Starting at the line that has "Instruction: Click the Sign up button" and stopping after the line that has "Image resolution: width=1303", reproduce the listing below exactly; omit everything else.

(Beginning of RECORD EXTRACTS)

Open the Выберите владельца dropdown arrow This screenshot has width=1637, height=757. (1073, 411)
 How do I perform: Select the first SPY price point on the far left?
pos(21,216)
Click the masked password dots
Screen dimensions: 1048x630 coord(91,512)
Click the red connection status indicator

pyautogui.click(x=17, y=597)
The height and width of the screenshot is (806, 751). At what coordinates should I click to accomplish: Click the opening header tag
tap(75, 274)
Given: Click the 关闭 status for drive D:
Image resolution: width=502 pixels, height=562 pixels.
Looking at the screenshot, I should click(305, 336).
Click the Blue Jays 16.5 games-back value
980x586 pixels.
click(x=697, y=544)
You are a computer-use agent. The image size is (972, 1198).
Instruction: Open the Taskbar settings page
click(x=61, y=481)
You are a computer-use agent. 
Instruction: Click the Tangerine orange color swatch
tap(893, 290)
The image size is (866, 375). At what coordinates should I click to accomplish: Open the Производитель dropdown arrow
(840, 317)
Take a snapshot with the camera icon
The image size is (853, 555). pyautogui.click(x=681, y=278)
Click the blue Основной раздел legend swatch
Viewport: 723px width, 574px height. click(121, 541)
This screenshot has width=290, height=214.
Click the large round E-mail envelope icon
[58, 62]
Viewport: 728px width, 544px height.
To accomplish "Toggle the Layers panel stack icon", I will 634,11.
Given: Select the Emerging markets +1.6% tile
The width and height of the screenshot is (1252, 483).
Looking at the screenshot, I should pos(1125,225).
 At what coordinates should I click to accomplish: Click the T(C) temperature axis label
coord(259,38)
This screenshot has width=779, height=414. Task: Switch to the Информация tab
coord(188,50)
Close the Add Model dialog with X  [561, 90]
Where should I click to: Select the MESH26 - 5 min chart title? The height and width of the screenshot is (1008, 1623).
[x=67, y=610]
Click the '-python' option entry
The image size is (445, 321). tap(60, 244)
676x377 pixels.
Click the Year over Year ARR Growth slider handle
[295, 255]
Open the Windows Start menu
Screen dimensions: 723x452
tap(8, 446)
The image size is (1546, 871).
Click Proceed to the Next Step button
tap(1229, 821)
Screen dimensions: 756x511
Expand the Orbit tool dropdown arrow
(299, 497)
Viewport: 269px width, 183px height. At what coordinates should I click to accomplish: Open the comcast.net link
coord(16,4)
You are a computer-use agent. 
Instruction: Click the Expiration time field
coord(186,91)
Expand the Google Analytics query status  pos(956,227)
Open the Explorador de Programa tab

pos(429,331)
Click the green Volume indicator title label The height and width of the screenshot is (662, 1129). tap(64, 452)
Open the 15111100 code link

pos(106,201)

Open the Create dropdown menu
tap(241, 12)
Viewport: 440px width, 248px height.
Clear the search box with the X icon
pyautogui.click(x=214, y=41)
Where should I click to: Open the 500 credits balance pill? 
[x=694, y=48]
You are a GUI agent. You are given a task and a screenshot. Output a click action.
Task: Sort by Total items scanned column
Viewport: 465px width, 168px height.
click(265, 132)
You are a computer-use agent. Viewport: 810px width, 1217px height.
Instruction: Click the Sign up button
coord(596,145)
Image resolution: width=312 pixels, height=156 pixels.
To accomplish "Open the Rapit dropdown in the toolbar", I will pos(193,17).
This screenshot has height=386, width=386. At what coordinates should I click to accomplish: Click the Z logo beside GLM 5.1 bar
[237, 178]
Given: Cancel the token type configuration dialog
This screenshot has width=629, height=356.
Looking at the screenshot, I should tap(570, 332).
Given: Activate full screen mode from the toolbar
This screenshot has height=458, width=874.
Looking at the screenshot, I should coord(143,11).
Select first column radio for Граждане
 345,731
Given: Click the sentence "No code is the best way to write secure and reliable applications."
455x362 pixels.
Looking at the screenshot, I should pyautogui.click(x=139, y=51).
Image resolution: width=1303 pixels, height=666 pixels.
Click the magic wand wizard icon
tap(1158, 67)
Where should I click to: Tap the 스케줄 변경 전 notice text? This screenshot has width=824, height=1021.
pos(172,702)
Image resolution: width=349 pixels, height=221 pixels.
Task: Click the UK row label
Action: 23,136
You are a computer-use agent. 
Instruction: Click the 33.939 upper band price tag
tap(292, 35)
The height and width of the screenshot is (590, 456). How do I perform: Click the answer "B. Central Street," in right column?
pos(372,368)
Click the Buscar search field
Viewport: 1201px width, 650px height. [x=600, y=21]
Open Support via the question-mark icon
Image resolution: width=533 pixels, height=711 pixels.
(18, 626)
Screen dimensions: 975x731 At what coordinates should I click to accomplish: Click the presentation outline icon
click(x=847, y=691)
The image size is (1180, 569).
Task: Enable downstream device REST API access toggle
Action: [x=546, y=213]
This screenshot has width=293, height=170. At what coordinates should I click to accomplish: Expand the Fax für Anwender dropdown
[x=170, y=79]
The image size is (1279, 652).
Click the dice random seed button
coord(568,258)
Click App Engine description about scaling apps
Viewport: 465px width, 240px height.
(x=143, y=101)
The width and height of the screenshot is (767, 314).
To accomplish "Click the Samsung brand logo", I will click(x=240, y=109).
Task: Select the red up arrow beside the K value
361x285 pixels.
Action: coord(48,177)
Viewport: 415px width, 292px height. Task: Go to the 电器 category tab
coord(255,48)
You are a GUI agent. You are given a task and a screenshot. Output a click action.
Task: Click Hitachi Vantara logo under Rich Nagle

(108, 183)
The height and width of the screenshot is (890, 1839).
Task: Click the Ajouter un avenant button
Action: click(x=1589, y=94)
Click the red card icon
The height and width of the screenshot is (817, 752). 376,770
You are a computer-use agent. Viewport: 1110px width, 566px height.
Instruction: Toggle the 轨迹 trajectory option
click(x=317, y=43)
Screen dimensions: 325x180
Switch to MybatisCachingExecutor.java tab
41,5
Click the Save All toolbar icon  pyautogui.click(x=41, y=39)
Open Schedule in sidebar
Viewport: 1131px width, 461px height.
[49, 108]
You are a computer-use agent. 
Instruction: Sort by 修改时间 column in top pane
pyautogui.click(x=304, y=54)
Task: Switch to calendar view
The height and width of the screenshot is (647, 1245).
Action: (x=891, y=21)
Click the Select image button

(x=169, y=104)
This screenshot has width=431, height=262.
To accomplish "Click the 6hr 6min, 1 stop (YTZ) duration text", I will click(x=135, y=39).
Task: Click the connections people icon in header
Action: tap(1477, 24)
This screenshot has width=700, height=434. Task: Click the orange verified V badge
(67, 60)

(End of RECORD EXTRACTS)

SOLUTION.
Instruction: Click the Sign up button
coord(596,145)
Image resolution: width=312 pixels, height=156 pixels.
To accomplish "Open the Rapit dropdown in the toolbar", I will pos(193,17).
This screenshot has height=386, width=386. At what coordinates should I click to accomplish: Click the Z logo beside GLM 5.1 bar
[237, 178]
Given: Cancel the token type configuration dialog
This screenshot has width=629, height=356.
Looking at the screenshot, I should tap(570, 332).
Given: Activate full screen mode from the toolbar
This screenshot has height=458, width=874.
Looking at the screenshot, I should coord(143,11).
Select first column radio for Граждане
 345,731
Given: Click the sentence "No code is the best way to write secure and reliable applications."
455x362 pixels.
Looking at the screenshot, I should pyautogui.click(x=139, y=51).
Image resolution: width=1303 pixels, height=666 pixels.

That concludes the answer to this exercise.